We take steps to minimise optical losses, which can come from reflection at the front interface and shading losses from fingers. To this end we have developed a specially designed anti-reflective coating that consists of alternating layers of MgF and TiO2. Applying this coating, which we refer to as four-layer Herpin, ensures the lowest possible reflectance over the broad acceptance range of the solar cell. The fingers that we employ are specially shaped to have a trapezoidal cross section, leading to a significant decrease in shading losses, as light hitting the fingers is partially reflected towards the solar cell, where it contributes to current generation.

Measurements on this device in our Callab reveal an efficiency of 47.6 percent at a concentration of 665 suns.

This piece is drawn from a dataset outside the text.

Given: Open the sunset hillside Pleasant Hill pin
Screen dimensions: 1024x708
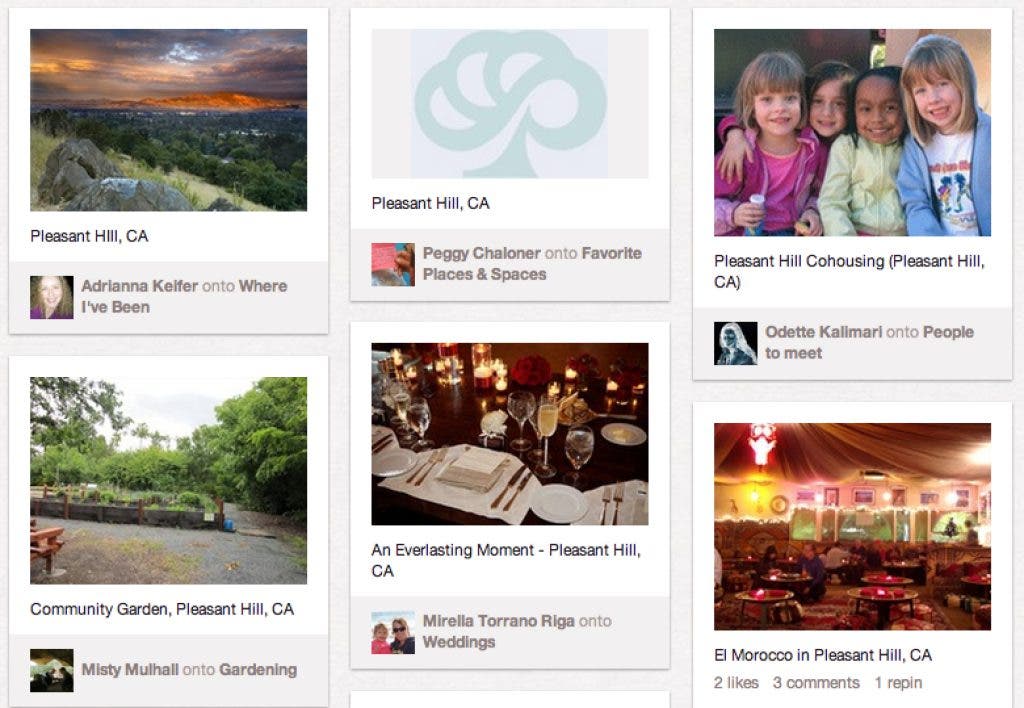Looking at the screenshot, I should point(168,120).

Figure 3. External quantum efficiency (EQE) and current-voltage (I-V) characteristics of the record wafer-bonded four-junction solar cell. The EQE measurement reveals excellent current matching of the four sub-cells.

Towards 50 percent

Our roadmap to even higher efficiencies includes the introduction of a next-generation design that we are calling the rear hetero-junction solar cell. This device will feature optimised contact fingers that redirect even more light into the solar cell to decrease shading losses. We also plan to increase the number of junctions to six. With all these advances, we anticipate that we will smash the 50 percent barrier.

While this is an important milestone that will highlight the potential of CPV technology, this class of photovoltaic will only be able to compete with silicon PV if there’s a fall in costs. Thus, one of our short-term targets is to slash the cost of III-V solar cells. Helping to accomplish this goal is: the implementation of techniques from large-scale silicon technology, such as screen-printed contact fingers; re-use of the substrate; and the introduction of low-cost epitaxy.

Our overarching goal, shared by our industry partners, is to develop a cost-competitive, high efficiency III-V-based solar device that can serve in various earth and space applications, and be integrated into the likes of vehicles and aircraft. The 50 percent cell is an important milestone and a lighthouse. However, it is not yet clear whether commercial success will come from our wafer-bonded cell, or a simpler device based on our findings. Time will tell.